La Suède tourne la page - Isak et Gyökeres au rendez-vous, les sacrifiés restent à quai

Par Thomas Durand··4 min de lecture·Source: Footmercato

Four ans après son absence au Qatar, la Suède dévoile ses 26 pour la Coupe du Monde 2026. Alexander Isak et Viktor Gyökeres répondent à l'appel, mais Kulusevski et Bardghji payent un prix lourd.

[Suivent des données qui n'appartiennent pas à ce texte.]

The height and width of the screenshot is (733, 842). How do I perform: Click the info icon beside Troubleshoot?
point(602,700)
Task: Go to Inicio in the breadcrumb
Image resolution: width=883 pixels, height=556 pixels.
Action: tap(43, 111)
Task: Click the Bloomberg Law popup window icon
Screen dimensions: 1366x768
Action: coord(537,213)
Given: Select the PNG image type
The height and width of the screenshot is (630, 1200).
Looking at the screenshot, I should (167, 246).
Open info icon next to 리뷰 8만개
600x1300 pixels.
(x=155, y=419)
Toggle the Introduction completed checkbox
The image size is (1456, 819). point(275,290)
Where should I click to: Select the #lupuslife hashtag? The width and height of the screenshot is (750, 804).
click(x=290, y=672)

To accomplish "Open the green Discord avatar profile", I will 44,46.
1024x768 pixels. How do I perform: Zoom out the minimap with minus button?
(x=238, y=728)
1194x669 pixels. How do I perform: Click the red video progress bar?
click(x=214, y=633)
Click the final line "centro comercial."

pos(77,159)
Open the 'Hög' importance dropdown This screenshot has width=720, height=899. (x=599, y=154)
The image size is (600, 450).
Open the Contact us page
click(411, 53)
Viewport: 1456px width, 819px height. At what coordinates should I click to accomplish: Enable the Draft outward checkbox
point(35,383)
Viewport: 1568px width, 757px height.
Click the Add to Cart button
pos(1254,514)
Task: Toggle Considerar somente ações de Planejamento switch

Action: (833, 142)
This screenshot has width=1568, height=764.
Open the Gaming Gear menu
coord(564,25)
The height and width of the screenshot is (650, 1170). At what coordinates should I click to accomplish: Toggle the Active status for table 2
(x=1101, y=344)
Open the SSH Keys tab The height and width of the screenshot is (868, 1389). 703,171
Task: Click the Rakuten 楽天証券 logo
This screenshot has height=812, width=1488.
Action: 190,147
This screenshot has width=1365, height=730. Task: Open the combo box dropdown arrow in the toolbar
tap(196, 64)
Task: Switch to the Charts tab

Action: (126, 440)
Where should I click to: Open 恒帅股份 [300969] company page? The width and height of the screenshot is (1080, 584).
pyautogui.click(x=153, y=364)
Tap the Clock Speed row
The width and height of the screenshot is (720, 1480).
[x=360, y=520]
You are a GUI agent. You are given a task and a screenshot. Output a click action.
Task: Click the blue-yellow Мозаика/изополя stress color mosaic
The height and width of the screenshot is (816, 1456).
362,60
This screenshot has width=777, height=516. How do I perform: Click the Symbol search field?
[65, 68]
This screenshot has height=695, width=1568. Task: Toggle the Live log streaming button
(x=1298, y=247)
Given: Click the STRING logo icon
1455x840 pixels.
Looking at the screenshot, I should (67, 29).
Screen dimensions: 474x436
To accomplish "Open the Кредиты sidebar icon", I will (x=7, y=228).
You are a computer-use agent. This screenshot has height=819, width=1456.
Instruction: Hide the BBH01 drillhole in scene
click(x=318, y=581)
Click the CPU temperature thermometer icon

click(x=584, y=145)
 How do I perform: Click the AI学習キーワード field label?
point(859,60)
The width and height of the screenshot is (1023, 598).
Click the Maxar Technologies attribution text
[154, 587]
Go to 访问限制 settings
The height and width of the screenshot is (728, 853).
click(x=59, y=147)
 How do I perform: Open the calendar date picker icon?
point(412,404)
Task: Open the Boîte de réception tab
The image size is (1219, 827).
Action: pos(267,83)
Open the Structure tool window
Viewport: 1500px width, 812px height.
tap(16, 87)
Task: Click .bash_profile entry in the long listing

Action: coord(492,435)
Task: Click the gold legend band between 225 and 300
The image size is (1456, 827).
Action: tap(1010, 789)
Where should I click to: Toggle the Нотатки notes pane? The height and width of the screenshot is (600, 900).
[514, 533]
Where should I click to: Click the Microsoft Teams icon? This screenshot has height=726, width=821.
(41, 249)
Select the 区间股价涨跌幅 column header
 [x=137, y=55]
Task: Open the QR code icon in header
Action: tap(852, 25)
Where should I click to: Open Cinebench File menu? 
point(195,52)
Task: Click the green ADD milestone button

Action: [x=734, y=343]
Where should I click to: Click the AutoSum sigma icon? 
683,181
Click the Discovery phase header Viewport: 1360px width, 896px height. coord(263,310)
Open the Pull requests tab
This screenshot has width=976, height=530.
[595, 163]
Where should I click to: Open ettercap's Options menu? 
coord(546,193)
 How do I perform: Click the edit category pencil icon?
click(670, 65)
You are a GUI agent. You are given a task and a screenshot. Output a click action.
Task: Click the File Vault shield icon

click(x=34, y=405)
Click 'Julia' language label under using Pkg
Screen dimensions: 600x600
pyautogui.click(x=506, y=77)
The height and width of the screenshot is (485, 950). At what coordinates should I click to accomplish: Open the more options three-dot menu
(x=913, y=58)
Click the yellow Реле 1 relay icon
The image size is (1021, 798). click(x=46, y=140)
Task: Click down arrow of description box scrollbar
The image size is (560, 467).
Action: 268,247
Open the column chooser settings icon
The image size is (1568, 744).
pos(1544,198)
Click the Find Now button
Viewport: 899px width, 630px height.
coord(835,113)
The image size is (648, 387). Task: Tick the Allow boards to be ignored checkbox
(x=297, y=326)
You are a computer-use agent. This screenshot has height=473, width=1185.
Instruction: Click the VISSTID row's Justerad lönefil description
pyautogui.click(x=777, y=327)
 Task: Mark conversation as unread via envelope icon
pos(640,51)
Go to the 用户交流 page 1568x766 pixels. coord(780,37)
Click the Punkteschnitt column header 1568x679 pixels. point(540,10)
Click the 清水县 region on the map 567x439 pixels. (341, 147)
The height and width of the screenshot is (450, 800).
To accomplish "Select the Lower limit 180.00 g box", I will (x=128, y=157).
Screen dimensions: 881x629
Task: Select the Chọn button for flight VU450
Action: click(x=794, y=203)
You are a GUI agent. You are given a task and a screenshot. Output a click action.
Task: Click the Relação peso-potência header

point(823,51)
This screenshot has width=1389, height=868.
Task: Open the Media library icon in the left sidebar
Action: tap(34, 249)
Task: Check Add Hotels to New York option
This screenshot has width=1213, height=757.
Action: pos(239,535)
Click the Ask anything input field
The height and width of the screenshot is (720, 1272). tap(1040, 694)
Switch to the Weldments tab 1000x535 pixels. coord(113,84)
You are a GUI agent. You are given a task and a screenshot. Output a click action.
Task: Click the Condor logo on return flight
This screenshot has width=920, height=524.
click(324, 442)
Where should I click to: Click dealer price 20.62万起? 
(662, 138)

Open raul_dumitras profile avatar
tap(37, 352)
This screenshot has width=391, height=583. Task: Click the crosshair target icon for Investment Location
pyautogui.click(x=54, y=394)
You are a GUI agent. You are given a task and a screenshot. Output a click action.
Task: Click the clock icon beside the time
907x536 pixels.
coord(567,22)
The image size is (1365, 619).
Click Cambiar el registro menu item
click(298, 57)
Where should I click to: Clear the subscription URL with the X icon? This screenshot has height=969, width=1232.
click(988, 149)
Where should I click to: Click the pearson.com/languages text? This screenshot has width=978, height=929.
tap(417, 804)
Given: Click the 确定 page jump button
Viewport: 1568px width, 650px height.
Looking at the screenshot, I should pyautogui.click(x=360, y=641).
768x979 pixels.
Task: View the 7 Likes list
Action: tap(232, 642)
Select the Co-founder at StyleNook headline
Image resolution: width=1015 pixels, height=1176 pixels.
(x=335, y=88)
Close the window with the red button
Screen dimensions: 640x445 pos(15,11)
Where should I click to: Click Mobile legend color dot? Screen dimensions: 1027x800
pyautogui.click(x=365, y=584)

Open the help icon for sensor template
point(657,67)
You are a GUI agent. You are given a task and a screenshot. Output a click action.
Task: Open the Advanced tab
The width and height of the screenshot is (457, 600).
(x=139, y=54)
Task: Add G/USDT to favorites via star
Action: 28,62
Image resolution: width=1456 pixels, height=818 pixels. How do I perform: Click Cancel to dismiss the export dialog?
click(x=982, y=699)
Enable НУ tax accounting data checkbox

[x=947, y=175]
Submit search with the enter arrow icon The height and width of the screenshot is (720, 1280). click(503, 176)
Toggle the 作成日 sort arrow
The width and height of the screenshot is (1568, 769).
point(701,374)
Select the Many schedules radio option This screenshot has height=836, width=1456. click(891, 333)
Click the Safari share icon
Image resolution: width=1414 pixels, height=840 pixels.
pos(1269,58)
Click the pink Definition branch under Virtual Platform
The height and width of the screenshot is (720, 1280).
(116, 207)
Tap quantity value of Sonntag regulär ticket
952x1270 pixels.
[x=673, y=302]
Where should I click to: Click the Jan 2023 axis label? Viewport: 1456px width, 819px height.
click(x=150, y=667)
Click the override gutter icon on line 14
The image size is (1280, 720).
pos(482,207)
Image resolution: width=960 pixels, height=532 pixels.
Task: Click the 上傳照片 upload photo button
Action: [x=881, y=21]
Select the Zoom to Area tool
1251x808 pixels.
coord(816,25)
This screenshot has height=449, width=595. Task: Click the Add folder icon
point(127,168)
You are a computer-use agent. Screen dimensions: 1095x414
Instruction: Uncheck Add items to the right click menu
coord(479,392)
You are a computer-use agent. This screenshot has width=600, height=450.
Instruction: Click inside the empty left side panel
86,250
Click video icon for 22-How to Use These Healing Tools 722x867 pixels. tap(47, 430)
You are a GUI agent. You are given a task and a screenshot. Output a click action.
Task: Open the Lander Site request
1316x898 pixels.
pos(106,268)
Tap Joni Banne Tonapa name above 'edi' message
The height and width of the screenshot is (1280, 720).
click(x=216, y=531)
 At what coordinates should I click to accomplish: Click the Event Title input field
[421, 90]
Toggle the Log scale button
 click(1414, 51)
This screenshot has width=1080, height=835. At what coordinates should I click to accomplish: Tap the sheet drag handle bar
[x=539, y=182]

La Suède tourne la page - Isak et Gyökeres au rendez-vous, les sacrifiés restent à quai

Un message clair. C'est ce qu'envoie la Suède en officialisant ses vingt-six pour la Coupe du Monde 2026. Après l'humiliation du Qatar — une absence qui résonnait comme un aveu d'impuissance — les Bleus et Jaunes reviennent avec une formation affûtée, ambitieuse, presque provocatrice dans ses choix. Et déjà, les débats font rage à Stockholm. Car il y a des gagnants, évidemment. Et puis il y a les autres.

Pourquoi Alexander Isak et Viktor Gyökeres incarnent déjà ce renouveau suédois ?

Isak. Le nom résonne différemment depuis qu'il porte le costume de Newcastle. Trente-deux millions d'euros investis par les Magpies, c'est pas rien. L'avant-centre suédois n'a cessé de grandir, de se construire une stature internationale malgré les blessures qui l'ont pourchassé. Avec lui, c'est pas juste un buteur qu'on récupère pour le tournoi. C'est une présence, une mentalité. Ses performances en Premier League — quinze buts cette saison, pas de quoi rire — le placent parmi les véritables atouts offensifs de cette génération suédoise.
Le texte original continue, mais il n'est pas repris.